Excerpt
========

In the thick of marking up a new budget in the House Budget Committee, Rep. Marion Berry said Democrat plans would provide enough funds for defense, rural development and agriculture spending. The east Arkansas Democrat, who sits on the Budget Committee, also said his party's proposals would mean a balanced budget by 2012.

“In many ways it's very austere and, at the same time, takes care of the priorities and the important matters before the country,” said Berry in a press conference on March 21.

“It will fully fund the defense needs of the country. It will fully fund the needs of our veterans as they return from Iraq and Afghanistan but also those veterans who've been in the system for a long time.

“It will provide enough money to write a decent farm bill. I'm very excited about that because that has always been one of my primary concerns.

“We feel we've provided enough money to take care of these needs. The good news is we've balanced the budget quicker than the president would. And we've done a fair and honest assessment of the priorities and have taken care of them.”

The budget proposal the Bush administration recently brought to Congress “doesn't really (balance) by 2012. He said it did, but it doesn't.”

Since taking control of Congress last fall, Democrats “inherited a most difficult fiscal situation. (The budget) also provides for dealing with the alternative minimum tax. We know that's a pitfall beginning next year that's a very serious economic matter.”

The Democrat plan doesn't deal with entitlement spending, however. Asked if the country can achieve long-term stability without broaching entitlements, Berry said, “We feel the most important thing is this budget gets us on a glide-path to a balanced budget. That way we won't spend the Social Security and Medicare surpluses anymore.

========

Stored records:
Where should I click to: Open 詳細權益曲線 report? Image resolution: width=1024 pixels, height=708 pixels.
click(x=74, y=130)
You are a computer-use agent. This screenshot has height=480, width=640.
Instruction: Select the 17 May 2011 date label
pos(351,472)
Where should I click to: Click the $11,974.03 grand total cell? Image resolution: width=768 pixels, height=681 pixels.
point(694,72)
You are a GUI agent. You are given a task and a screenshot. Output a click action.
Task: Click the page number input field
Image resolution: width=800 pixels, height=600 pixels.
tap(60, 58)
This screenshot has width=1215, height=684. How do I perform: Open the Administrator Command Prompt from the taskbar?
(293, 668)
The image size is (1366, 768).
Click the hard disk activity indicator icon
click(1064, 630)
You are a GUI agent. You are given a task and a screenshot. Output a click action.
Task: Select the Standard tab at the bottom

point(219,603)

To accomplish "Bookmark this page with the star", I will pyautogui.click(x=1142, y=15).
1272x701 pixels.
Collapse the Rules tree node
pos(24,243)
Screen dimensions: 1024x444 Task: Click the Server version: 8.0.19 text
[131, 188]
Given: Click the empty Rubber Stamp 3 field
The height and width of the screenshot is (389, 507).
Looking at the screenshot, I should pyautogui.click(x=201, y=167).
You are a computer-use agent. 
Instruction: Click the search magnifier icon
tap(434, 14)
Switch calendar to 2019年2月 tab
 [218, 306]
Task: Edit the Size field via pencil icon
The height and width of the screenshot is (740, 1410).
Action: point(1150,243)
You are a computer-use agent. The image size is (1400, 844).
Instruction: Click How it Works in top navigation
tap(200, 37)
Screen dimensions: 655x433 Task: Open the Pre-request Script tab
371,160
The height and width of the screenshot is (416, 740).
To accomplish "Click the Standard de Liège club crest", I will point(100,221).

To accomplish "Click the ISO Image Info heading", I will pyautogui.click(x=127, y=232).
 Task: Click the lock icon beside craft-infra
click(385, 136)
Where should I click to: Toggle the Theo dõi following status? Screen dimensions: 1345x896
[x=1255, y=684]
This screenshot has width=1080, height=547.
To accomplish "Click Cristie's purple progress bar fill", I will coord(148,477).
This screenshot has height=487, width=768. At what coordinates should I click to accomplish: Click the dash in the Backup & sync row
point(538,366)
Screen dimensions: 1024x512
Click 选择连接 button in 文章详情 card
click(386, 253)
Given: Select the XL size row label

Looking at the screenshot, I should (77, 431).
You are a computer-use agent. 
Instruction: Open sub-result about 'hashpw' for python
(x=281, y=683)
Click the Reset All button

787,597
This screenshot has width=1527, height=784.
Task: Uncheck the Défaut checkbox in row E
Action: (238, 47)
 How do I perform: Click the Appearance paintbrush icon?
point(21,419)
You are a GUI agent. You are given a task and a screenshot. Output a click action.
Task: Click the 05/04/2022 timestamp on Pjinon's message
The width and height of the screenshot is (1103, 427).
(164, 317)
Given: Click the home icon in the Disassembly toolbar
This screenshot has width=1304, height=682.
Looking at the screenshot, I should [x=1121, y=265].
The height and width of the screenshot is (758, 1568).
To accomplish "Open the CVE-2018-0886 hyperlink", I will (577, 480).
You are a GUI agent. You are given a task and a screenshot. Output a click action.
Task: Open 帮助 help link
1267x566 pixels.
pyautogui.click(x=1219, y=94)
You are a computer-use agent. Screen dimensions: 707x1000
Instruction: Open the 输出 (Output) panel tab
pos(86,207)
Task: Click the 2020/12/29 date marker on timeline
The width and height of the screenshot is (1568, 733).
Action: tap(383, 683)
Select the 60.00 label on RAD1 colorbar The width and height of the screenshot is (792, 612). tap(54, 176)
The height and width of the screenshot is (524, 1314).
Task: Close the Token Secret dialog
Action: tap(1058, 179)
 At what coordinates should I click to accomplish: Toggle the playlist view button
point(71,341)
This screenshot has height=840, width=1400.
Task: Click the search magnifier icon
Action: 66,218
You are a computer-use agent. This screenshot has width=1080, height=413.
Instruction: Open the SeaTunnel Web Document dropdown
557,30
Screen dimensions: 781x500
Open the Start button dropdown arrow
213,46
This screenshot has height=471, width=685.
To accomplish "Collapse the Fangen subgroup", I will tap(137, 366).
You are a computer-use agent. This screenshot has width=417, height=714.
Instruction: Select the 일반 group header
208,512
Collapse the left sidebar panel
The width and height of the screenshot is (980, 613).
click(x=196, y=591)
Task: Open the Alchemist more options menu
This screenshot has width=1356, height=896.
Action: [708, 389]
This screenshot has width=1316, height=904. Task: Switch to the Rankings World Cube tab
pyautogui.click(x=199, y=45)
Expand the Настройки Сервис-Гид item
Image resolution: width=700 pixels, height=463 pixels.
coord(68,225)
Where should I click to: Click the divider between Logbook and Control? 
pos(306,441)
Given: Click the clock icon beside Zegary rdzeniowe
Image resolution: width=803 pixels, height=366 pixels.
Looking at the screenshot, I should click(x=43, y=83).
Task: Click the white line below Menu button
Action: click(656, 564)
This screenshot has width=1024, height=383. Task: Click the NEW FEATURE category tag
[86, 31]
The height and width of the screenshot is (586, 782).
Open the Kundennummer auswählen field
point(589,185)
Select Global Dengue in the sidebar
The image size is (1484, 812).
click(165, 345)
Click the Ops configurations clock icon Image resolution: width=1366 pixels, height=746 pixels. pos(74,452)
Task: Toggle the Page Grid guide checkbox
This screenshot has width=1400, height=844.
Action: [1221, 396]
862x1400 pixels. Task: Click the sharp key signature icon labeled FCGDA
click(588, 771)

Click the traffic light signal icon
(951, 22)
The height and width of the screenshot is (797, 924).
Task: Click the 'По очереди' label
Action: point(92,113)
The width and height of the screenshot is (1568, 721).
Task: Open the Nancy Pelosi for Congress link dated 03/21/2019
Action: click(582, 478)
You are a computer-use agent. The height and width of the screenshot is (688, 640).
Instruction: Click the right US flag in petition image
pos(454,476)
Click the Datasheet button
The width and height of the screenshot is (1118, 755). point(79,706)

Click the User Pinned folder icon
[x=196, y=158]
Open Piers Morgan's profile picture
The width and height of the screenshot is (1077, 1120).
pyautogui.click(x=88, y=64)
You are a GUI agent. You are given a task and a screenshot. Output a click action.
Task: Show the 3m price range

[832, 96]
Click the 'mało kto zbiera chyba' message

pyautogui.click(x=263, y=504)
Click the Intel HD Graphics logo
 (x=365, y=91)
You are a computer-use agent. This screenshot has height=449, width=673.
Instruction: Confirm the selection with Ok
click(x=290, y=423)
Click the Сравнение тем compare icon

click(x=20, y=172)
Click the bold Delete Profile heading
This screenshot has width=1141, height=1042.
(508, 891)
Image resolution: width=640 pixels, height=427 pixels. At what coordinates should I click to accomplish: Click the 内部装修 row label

========

Work instruction 1
Answer these questions from the budget article:
(a) On what date did Berry hold the press conference?
(b) By what year would the Democratic proposals produce a balanced budget, according to Berry?
(c) What tax does Berry say the budget provides for dealing with?
Work instruction 2
How would you translate this sentence from the budget article into Spanish: "The Democrat plan doesn't deal with entitlement spending, however."

Answer section 1
(a) March 21
(b) 2012
(c) The alternative minimum tax

Answer section 2
Sin embargo, el plan demócrata no aborda el gasto en prestaciones sociales.